Today, a few choice covers from the surprisingly vast spectrum of David Bowie songs performed by folk musicians, available track by track or as a one-shot download. Play ‘em in public to watch two generation of cool kids smile as the songs in their heads come back to life, stripped down and stretched out, in spades, in style, and in beauty.
- Dar Williams: Starman
This Bowie-esque popfolk cover from urban folk goddess Dar Williams was produced and distributed solely via Dar Williams’ fanbase; they own her albums, and so should you.
- The Gourds: Ziggy Stardust
Alt-country bluegrass boys The Gourds bring their signature hoot and holler, swagger and twang to this cover, originally recorded for a March 2003 CD insert in Uncut magazine and now available on french-produced Bowie coveralbum Bowiemania.
- Lotte Kestner: Space Oddity
- Natalie Merchant: Space Oddity
A dreamy live post-pop tour de force from the cusp of Natalie Merchant‘s turn towards alt-folk, though the bass and electric guitar slide into the chorus are a blast from the past – matched with a much quieter, more pensive interpretation from Lotte Kestner, requested on Kickstrater and shared for the first time today.
- M. Ward: Let’s Dance
Though I usually prefer the stripped down nature of in-studio covers, the slow atmospheric layers of this produced version, off Transfiguration of Vincent, really set off M. Ward‘s rough-hewn vocal style.
- Leaf Rapids: The Man Who Sold The World
Grungy, gothic dreampop cover of a song made famous by Nirvana, and then transformed again by Leaf Rapids, the Manitoba-based husband and wife duo whose Handsome Family cover we celebrated in our 2015 lost coverage roundup just last week.
- Seu Jorge: Rebel, Rebel
No modern exploration of Bowie’s influence on folk would be complete without at least one selection from Seu Jorge‘s wonderful, delicate Portuguese translations of the canon, produced as part and parcel of the narrative arc for The Life Aquatic with Steve Zissou under the inspired direction of Wes Anderson.
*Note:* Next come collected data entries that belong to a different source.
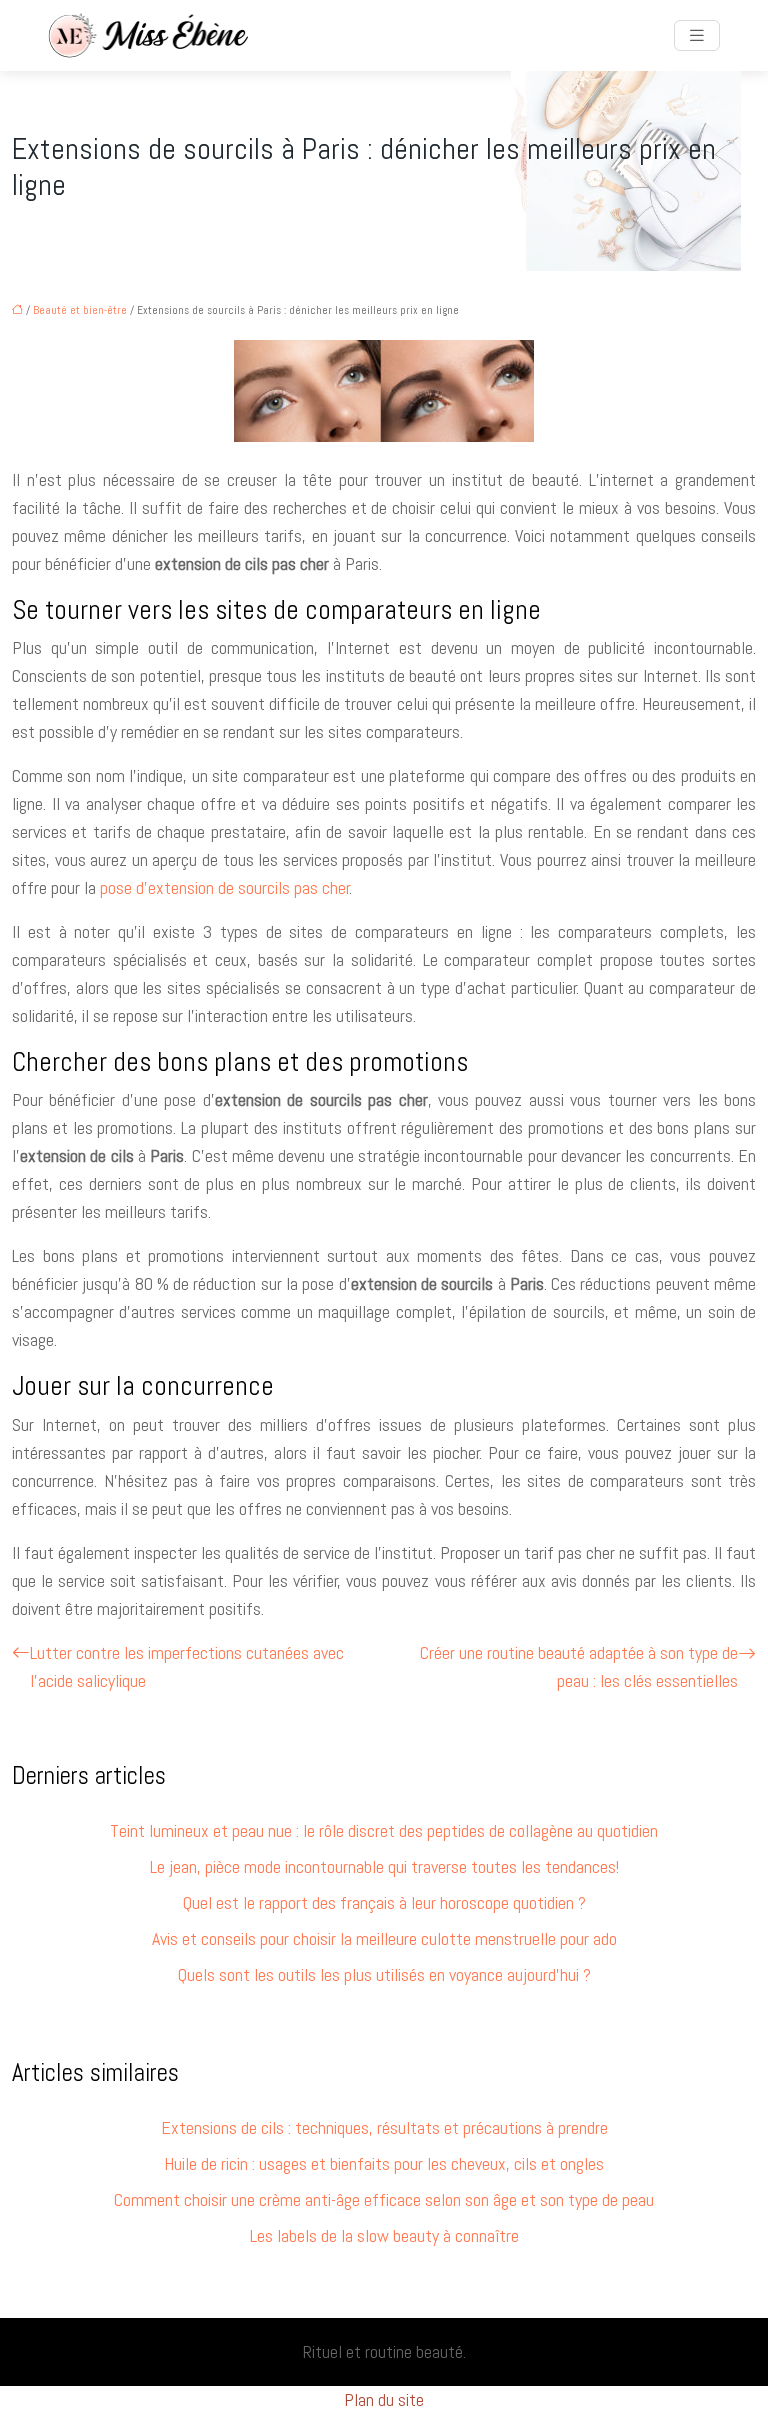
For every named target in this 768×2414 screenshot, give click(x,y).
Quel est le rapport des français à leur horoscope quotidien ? (384, 1902)
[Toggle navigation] (697, 35)
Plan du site (384, 2399)
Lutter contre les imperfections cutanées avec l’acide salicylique (187, 1666)
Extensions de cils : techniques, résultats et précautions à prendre (384, 2127)
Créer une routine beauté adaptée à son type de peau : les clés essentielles (579, 1666)
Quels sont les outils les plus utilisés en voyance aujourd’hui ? (384, 1974)
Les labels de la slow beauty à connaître (384, 2235)
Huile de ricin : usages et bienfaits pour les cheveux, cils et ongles (384, 2163)
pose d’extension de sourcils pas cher (225, 887)
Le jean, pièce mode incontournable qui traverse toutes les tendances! (384, 1866)
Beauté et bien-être (80, 310)
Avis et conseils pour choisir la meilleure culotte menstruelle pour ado (384, 1938)
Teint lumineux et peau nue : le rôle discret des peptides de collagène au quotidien (384, 1830)
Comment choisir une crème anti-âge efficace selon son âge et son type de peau (384, 2199)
- Hezekiah Jones: Ashes To Ashes
Hezekiah Jones, “a collection of Philadelphia-area artists orbiting around the songwriting talents of one Raphael Cutrufello”, originally recorded their sweet, creaky waltz-time banjo-and-harmony cover of Ashes To Ashes for a compilation that never came to be.
- Happy Rhodes: Ashes To Ashes
- Happy Rhodes: Space Oddity
Low, primitive vocals and warm singer-songwriter guitar typify this pair of throwback covers from happily retired alt-rocker Happy Rhodes – the first a solo acoustic studio recording, the second a soaring live take with subtle flourishes from a grungy back-up band.
- PHIA & Josh The Cat: As The World Falls Down
Thumb piano, fingersnaps, and summer-sweet harmonies from Berlin-based artists PHIA and Josh The Cat. From a 2014 Rolling Stone Germany CD tribute otherwise lost to the ether.
- Anna Ternheim: China Girl
- The Last Town Chorus: Modern Love
Indiefolk darlings Anna Ternheim and Megan Hickey’s alter-ego The Last Town Chorus make surprisingly similar production choices on two very different originals, create sultry, rich environments that bring the lyrics out.
- Keller Williams: Under Pressure (orig. David Bowie/Queen)
Keller Williams is typically playful in this live take on Bowie/Queen collaboration Under Pressure, but listen carefully – under the surface, the song takes itself seriously, and ultimately, so does Williams.
- Solotundra: Sound And Vision
Lo-fi alt-country from Italian minimalists Solotundra, who use doubled voices and a guitar drone to replicate this mostly instrumental piece from Bowie’s equally minimalist, equally lo-fi 1977 album Low.
- Dan Hardin: Heroes
It’s hard to find folky covers of Heroes, though the song seems to have become a staple of the hard rock cover circuit, but YouTuber Dan Hardin reins in the angst, dampening the fire without losing the tension.
- He’s My Brother She’s My Sister: Moonage Daydream
Muffled retro indiepop with a dash of country alt-rock from slightly mysterious LA-based project He’s My Brother She’s My Sister. A bit beyond folk, but a high point nonetheless.
- Elizabeth Mitchell: Kooks
Fave kindie-folker Elizabeth Mitchell put this delightfully cheery cover on her 2012 album Blue Clouds, where it soars alongside a full complement of other gentle lullaby transformations.